Il curriculum vitae di Daniela Santanché parla chiaro: laurea in scienze politiche, seguita da un master all’Università Bocconi di Milano. Il settimanale “Oggi” mette in dubbio quest’ultimo titolo: pare che negli archivi della Bocconi non ci sia traccia del suddetto certificato. La rivista tenta di giustificare l’accaduto: l’Università offre la possibilità di frequentare specifici corsi, della frequentazione dei quali però non rimane traccia, ma questi ultimi non hanno assolutamente nulla a che vedere con un master.
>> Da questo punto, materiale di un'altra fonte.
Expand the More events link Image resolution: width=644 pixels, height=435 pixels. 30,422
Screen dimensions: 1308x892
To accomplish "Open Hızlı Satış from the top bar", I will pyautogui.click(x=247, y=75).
L’Onorevole Santanché, però, non rimane in silenzio e ribatte alle accuse, promettendo che metterà online a breve il certificato che attesta la frequentazione del master tanto discusso; la Santanché continua, dichiarando che i suoi legali sono già al lavoro per intentare una causa civile contro il settimanale “Oggi” e affermando che si tratta solo di una “bugia ridicola”. Alla domanda sui motivi che hanno spinto la Bocconi a confermare che del certificato non ci sia traccia, la Santanché parla di “legge sulla privacy” e consiglia all’intervistatrice di parlare direttamente con i professori dell’Università.
Il Partito Democratico e l’Italia dei Valori chiedono le dimissioni del Sottosegretario alla Presidenza del Consiglio, citando come onorevole l’esempio del Ministro della Difesa tedesco, dimessosi per aver copiato parti della tesi di dottorato.